Flag Burning is Protected Speech
The First Amendment protects speech we don't like and find offensive, especially when viewed as "fighting words."
President Donald Trump on Monday signed an executive order that orders the U.S. Department of Justice to “vigorously prosecute” people who burn the U.S. flag and to pursue litigation to clarify the scope of the First Amendment as it relates to flag burning.
The President also ordered the Attorney General to refer flag desecration cases that violate state or local laws to the appropriate state or local authorities.
Finally, the order directs the Secretaries of State and Homeland Security and the Attorney General to deny, prohibit, terminate, or revoke visas, residence permits, or naturalization proceedings and other immigration benefits, or seek removal from the United States whenever there has been an “appropriate determination” that foreign nationals permits that under applicable law.
The executive order states, “Notwithstanding the Supreme Court’s rulings on First Amendment protections, the Court has never held that American Flag desecration conducted in a manner that is likely to incite imminent lawless action or that is an action amounting to ‘fighting words’ is constitutionally protected.”
In 1989, the Supreme Court ruled 5-4 in Texas v. Johnson that the state of Texas could not criminalize flag burning. It ruled that burning the American flag, even if offensive to many, is a form of symbolic speech protected by the First Amendment’s guarantee of free expression.
In 1984, Gregory Lee Johnson burned an American flag during a political protest at the Republican National Convention in Dallas to oppose President Ronald Reagan’s administration. He was arrested for violating a Texas law that criminalized desecrating the flag if the act was likely to offend or incite anger in others. Johnson was convicted, sentenced to one year in prison, and fined $2000.
The Court found:
Flag burning is expressive conduct:
The Court viewed Johnson’s act not as meaningless destruction, but as a political expression — a powerful means of communicating dissatisfaction with government policies.Offense is not enough to ban speech:
The Court emphasized that the government cannot prohibit expression simply because it offends people. Otherwise, unpopular or controversial political speech could easily be suppressed.First Amendment protection extends beyond words:
The Court made clear that the First Amendment covers not only spoken or written words, but also symbolic actions intended to convey a message (like wearing armbands, staging sit-ins, or burning a flag).Preserving national unity is not a sufficient reason to ban protest:
Texas had argued that flag burning threatened national unity and respect for the flag.
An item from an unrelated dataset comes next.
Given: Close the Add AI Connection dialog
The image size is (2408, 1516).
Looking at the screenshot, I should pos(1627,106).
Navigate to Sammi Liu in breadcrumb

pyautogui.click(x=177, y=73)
The Court rejected this, saying the government cannot mandate respect for a symbol by punishing dissidents.
"If there is a bedrock principle underlying the First Amendment, it is that the government may not prohibit the expression of an idea simply because society finds the idea offensive or disagreeable,” Justice William Brennan, wrote in the majority opinion. He was joined by conservative icon Justice Antonin Scalia.
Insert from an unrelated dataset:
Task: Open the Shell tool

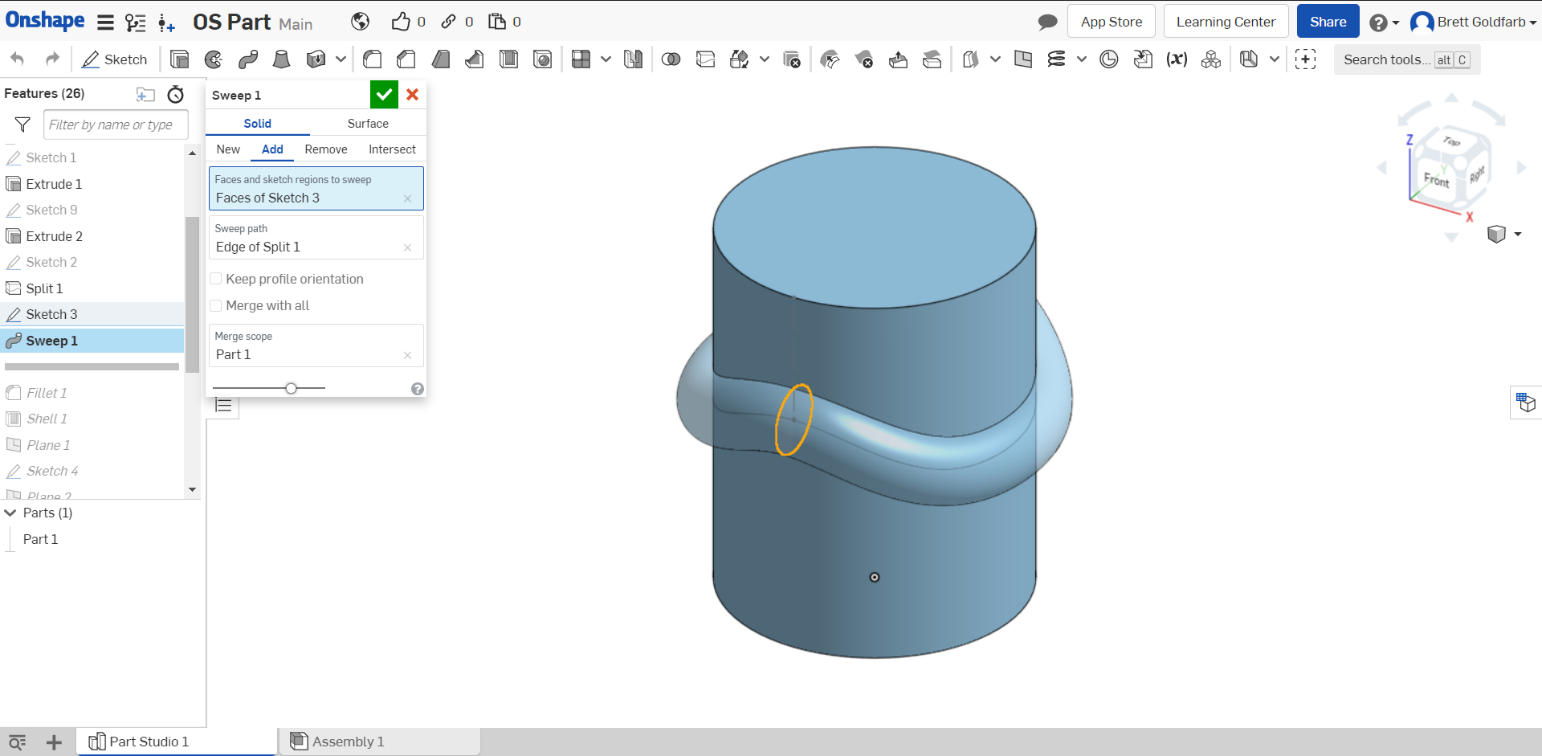Action: pyautogui.click(x=508, y=59)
Then, in response, Congress passed the Flag Protection Act of 1989 that made it a federal crime to desecrate the American flag regardless of whether it caused a disturbance or offense.
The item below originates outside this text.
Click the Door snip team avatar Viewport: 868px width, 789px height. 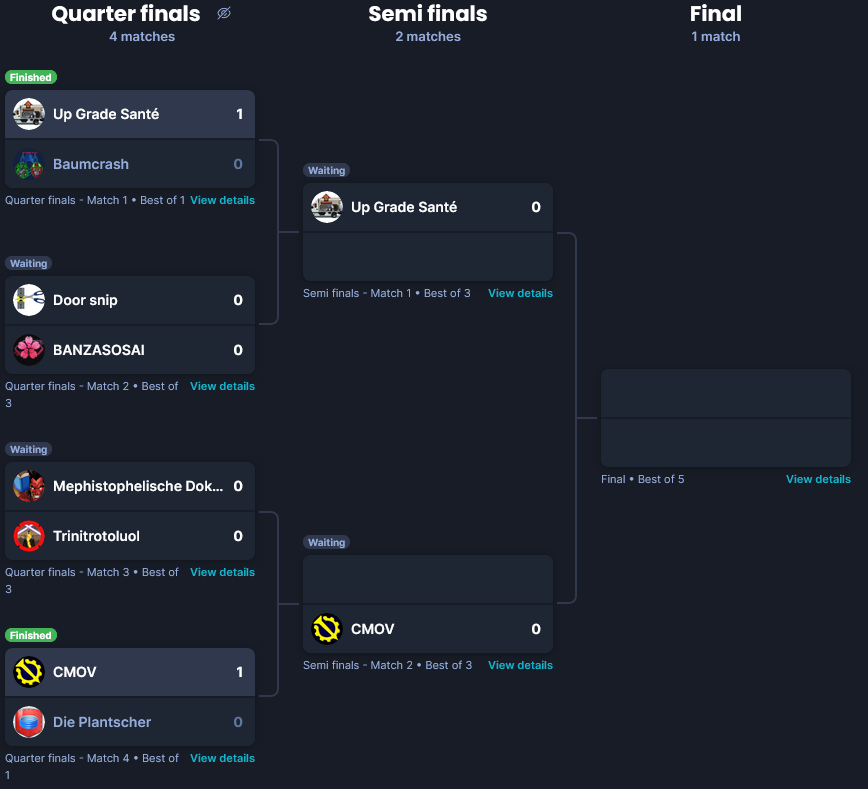coord(29,300)
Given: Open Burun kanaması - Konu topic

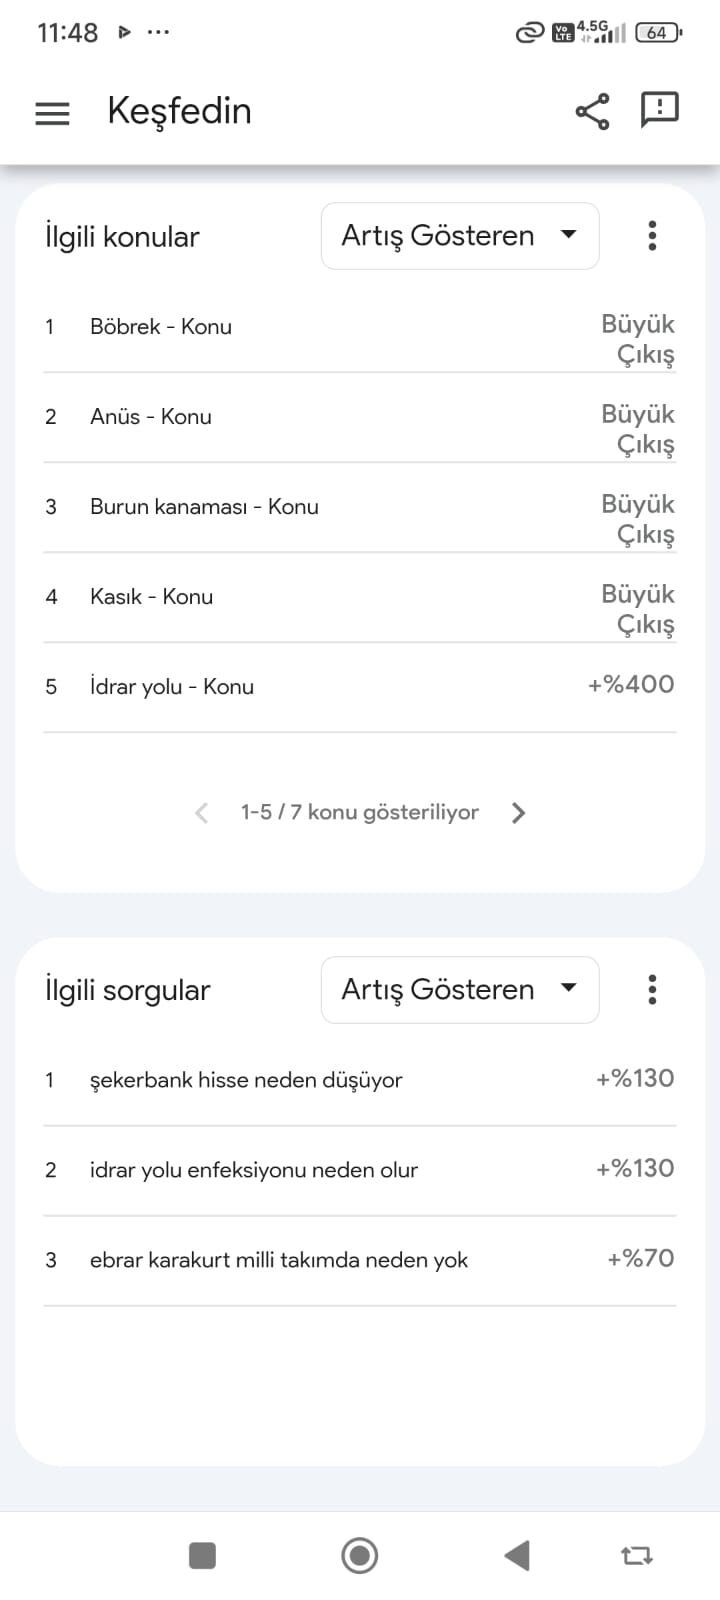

That law was challenged and the Supreme Court affirmed its earlier decision with another 5-4 ruling in United States v. Eichman. They stated that the law was still aimed at suppressing expression.
The order’s statement that “the Court has never held that the American Flag desecration conducted in a manner that is likely to incite imminent lawless action or that is an action amounting to ‘fighting words’ is constitutionally protected” is simply not true.
They have ruled on that, and it is.
This is a non-starter in the courts, and frankly the order is unenforceable just based on the language close to the end. It says, “This order shall be implemented consistent with applicable law…”
There is no applicable law. This is for show and the only thing it will accomplish is getting leftists to go out and burn flags in defiance.
Which I think was the unstated goal.